1Les Sciences de l’information et de la communication (Sic) et les Sciences de l’éducation (Sed) ont un certain nombre de points communs. Toutes deux sont jeunes – seconde moitié du xxe siècle en France –, empruntent aux diverses disciplines des sciences humaines et sociales, aspirent au statut de science par un processus de disciplinarisation « secondaire ». Elles sont nées et se sont développées en étroite liaison avec des savoirs et des champs professionnels préalables, les pratiques pédagogiques pour l’une, les métiers de la communication pour l’autre – et se sont toutes deux institutionnalisées, parallèlement à de grands changements : profonde mutation des systèmes éducatifs dans les années 1960, accélération des évolutions médiatiques dans les années 1970/1980. Les deux mouvements se conjuguent actuellement, ce qui explique l’urgence de leur rapprochement, notamment pour faire face aux logiques de médiatisation qui imprègnent les modes de transmission des informations et des savoirs et pour échapper à une conception gestionnaire de l’organisation éducative et plus largement sociale.

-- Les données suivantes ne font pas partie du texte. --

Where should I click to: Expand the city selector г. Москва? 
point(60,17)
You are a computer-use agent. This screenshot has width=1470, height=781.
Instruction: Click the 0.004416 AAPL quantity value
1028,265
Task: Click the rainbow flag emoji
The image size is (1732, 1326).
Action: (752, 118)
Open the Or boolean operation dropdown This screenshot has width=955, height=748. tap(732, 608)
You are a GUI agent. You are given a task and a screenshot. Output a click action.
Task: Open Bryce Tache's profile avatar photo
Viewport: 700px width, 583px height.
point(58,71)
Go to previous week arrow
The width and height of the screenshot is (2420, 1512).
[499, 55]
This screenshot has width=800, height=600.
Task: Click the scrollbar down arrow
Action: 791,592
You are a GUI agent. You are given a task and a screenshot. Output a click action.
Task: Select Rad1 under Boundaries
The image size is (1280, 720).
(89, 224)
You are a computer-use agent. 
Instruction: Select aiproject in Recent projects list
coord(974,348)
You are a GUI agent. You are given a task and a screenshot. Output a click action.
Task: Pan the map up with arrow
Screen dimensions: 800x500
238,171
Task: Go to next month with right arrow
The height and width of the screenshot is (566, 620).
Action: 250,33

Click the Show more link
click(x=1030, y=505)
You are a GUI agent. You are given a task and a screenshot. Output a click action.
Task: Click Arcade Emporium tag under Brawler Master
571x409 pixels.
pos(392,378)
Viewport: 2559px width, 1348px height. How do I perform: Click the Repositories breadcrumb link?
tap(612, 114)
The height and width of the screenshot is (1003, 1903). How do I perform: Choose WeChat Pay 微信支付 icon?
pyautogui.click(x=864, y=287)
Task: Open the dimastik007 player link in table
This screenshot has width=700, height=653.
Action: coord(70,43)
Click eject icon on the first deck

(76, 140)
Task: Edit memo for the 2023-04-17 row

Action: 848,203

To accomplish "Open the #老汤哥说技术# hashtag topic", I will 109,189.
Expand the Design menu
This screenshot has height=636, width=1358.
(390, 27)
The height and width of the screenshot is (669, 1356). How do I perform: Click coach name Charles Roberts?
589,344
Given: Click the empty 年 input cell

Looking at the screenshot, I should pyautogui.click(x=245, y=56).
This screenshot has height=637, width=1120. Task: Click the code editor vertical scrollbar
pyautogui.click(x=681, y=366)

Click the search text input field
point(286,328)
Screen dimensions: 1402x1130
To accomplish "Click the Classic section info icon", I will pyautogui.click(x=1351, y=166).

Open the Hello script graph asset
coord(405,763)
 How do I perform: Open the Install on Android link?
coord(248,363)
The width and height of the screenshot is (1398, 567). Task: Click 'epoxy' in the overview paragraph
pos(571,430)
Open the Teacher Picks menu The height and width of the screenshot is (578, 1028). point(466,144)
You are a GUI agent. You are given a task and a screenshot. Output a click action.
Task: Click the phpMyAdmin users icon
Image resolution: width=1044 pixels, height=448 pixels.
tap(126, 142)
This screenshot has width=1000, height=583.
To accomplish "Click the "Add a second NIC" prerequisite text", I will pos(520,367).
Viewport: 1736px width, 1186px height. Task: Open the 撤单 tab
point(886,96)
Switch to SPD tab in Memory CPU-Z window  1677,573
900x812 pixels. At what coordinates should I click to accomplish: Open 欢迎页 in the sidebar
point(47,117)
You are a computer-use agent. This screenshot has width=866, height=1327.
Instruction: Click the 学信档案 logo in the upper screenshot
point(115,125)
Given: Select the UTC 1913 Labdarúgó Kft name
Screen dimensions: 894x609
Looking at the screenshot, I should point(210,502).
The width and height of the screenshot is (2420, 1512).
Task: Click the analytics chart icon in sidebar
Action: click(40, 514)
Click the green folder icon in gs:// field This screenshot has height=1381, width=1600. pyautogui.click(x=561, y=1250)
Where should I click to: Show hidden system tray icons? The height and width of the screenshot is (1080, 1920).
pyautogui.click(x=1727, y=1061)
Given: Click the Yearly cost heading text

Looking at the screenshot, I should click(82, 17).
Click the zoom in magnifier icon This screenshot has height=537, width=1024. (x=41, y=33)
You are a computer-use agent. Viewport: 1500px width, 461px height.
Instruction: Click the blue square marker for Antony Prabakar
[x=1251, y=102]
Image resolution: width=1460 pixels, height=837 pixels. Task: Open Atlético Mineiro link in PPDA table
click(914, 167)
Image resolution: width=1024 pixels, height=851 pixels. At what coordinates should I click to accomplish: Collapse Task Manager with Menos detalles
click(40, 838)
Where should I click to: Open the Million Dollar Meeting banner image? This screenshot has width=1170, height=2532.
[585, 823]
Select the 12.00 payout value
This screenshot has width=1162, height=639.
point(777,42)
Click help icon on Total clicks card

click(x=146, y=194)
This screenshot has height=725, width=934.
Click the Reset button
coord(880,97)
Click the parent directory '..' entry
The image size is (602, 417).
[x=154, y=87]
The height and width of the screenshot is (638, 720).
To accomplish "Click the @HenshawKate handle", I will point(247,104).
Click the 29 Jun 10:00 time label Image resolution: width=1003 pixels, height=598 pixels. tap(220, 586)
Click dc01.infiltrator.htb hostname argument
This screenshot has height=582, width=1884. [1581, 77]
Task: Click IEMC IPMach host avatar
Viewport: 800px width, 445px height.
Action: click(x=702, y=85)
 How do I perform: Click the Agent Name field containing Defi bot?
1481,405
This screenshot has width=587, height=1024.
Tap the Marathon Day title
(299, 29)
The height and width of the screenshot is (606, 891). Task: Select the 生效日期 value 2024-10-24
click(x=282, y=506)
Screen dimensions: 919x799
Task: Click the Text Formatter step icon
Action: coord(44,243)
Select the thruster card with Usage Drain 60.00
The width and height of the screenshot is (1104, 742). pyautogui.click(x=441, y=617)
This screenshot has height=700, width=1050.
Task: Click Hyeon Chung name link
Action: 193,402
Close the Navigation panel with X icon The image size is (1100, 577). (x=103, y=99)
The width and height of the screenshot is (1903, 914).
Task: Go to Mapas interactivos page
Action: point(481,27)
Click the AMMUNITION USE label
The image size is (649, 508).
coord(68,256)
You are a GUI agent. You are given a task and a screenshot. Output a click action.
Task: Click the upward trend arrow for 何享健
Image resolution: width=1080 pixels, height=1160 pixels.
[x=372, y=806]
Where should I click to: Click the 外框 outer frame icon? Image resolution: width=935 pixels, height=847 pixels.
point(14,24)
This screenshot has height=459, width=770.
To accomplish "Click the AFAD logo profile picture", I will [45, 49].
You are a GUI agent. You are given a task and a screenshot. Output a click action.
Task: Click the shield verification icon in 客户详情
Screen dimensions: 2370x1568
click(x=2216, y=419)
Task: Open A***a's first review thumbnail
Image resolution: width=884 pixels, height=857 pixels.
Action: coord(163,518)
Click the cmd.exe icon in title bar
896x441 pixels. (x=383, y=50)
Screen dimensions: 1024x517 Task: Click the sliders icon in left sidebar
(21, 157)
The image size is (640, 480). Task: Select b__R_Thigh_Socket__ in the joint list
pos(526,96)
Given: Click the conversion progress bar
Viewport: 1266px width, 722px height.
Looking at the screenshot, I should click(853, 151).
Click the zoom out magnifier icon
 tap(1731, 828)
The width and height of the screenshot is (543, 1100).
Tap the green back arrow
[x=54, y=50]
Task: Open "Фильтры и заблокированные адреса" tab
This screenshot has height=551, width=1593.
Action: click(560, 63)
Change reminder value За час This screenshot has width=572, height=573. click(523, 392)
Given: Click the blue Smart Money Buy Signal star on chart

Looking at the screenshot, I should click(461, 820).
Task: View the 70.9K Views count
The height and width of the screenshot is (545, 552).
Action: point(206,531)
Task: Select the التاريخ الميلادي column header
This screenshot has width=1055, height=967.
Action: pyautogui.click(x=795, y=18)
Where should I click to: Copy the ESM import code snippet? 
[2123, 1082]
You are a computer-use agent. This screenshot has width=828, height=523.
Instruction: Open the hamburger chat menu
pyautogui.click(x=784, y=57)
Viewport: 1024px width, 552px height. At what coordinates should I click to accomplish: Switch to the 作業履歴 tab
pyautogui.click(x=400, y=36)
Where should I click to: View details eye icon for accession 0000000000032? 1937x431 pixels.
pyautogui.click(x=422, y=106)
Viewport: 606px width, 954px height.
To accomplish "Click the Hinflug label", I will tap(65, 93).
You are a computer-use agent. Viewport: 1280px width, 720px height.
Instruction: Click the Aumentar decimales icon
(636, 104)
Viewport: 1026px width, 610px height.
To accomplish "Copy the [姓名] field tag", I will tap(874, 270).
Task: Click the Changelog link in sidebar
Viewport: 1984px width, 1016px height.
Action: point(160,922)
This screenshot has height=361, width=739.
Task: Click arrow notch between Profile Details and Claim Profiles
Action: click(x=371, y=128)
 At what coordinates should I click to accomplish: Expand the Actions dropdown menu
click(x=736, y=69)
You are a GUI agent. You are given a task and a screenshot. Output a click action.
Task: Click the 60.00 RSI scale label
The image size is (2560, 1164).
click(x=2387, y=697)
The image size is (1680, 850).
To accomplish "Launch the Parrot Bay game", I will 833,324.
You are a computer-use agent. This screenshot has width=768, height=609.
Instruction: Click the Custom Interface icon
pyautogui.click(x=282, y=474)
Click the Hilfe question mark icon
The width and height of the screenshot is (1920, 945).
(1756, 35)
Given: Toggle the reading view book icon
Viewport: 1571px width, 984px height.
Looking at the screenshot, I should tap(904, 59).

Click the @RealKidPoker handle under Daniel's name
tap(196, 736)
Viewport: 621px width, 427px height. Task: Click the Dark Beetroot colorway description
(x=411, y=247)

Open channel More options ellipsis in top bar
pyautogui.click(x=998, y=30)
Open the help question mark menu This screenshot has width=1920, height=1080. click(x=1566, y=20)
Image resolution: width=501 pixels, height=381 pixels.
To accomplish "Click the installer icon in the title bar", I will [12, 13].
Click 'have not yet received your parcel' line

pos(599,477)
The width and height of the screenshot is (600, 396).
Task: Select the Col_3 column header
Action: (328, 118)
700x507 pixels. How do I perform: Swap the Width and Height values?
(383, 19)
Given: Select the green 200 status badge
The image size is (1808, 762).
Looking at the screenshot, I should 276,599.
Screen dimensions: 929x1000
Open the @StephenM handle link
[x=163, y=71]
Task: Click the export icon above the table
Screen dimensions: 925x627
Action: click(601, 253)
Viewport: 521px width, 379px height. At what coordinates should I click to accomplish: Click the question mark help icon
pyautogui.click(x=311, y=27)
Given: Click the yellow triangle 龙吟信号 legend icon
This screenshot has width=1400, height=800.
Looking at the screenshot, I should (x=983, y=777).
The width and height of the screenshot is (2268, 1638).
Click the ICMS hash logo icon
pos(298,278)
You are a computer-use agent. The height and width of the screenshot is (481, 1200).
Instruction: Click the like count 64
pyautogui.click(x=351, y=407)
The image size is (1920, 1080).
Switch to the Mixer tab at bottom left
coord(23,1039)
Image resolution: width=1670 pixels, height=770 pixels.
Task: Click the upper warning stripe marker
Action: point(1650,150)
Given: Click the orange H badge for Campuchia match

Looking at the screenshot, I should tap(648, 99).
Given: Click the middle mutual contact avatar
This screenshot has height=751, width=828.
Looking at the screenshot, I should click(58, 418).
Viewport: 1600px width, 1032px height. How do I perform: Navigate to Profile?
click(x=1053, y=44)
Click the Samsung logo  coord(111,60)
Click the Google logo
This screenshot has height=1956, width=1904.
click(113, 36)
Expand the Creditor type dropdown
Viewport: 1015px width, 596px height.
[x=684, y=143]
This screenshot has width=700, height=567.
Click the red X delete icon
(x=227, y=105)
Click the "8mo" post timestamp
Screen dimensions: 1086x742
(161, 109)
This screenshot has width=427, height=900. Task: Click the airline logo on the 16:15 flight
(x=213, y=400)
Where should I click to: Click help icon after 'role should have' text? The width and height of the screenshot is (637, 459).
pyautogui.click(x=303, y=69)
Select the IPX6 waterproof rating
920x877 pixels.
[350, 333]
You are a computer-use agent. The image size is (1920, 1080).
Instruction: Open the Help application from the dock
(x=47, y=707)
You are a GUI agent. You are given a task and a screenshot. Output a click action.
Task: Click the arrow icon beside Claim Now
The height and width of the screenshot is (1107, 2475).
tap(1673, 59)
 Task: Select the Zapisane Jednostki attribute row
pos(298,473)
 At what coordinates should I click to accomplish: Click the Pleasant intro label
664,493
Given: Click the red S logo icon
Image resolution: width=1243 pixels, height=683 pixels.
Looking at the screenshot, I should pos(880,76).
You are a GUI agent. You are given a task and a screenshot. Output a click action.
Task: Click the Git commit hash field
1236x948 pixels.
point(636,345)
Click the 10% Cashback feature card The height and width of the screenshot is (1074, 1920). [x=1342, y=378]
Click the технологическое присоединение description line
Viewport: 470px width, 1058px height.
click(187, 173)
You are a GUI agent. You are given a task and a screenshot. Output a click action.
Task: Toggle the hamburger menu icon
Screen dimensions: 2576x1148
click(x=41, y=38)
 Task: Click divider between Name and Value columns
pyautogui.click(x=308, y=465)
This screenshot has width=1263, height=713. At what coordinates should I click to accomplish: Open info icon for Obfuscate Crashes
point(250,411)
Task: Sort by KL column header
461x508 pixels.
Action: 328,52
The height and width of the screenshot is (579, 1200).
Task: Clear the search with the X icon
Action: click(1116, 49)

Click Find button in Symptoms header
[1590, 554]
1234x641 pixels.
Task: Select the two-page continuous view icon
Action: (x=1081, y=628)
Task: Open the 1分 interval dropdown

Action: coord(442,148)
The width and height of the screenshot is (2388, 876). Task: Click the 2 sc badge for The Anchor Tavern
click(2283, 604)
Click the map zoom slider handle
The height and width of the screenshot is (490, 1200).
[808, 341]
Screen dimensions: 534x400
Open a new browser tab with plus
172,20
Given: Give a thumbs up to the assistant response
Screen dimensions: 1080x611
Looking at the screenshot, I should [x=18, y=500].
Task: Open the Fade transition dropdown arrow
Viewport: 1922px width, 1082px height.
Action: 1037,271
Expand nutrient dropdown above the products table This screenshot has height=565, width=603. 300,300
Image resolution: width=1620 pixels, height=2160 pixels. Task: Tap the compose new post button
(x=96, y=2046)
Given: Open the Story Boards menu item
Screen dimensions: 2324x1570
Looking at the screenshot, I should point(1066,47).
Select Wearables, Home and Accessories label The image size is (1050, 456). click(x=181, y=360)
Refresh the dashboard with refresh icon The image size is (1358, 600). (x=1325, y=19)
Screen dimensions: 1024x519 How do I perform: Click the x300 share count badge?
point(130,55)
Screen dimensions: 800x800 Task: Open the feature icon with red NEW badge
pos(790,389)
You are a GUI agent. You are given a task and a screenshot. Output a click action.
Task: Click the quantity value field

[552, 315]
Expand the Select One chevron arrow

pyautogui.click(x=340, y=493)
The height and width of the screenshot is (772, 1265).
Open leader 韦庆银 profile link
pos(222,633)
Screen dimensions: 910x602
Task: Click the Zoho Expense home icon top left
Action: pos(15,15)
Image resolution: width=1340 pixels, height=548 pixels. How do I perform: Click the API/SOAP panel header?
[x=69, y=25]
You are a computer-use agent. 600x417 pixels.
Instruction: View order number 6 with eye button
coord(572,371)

2Ce qui fait à la fois le défi et la chance de ces deux disciplines « transversales » quand elles s’intéressent à un sujet nouveau, c’est qu’elles sont moins encombrées que d’autres par des traditions paralysantes et peut-être, comme l’a souligné Armand Mattelart « moins prétentieuses que d’autres à proposer des réponses à des questions mal posées ».
3Á condition, bien sûr, de renoncer chacune à leur prérogative supposée pour contribuer à l’élaboration d’une problématique pertinente et transformer un sujet concret en « objet de recherche ». Comment étudier, par exemple, les processus d’apprentissage via un multimédia éducatif sans un sémiologue, pour qui l’interprétation est déterminée par le jeu des signes, un didacticien, visant dans l’apprentissage la modification des représentations préalables et un ergonome chargé de réduire les efforts de l’apprenant ? Ou encore, comment étudier un dispositif médiatisé de formation à distance sans articuler l’approche organisationnelle propre à l’entreprise ou à l’institution, les déterminants socio-économiques des médias impliqués, et les dimensions psycho-sociologiques des enjeux et modalités de ladite formation ?
4Outre ces « objets » de recherche à examiner en commun, en co-construisant des méthodologies spécifiques, ces deux disciplines ont aussi à travailler des notions voire des concepts que toutes deux revendiquent : les notions d’« usage », de « dispositif », d’« interactivité » ou de « médiation », pour ne prendre que quelques exemples.
5Le mouvement d’industrialisation progressive de l’éducation et de la formation ne doit pas échapper à une étude critique que l’analyse empirique aussi bien des ressources que des systèmes rend chaque jour plus urgente. Á ne pas la mener, on risque fort de légitimer, sans le vouloir, des visées dérégulatrices touchant au statut du service public. Car il s’agit toujours d’étudier le champ disciplinaire dans son inscription sociale pour comprendre comment les avancées de la connaissance s’articulent aux pratiques sociales et professionnelles et les transforment tout en étant réciproquement modifiées par elles. Finalement, dans ce processus en perpétuelle évolution que la constitution des savoirs scientifiques représente, Sed et Sic apparaissent comme un « laboratoire » où s’élaborent de nouveaux rapports entre les sciences humaines et sociales pour construire de nouveaux savoirs.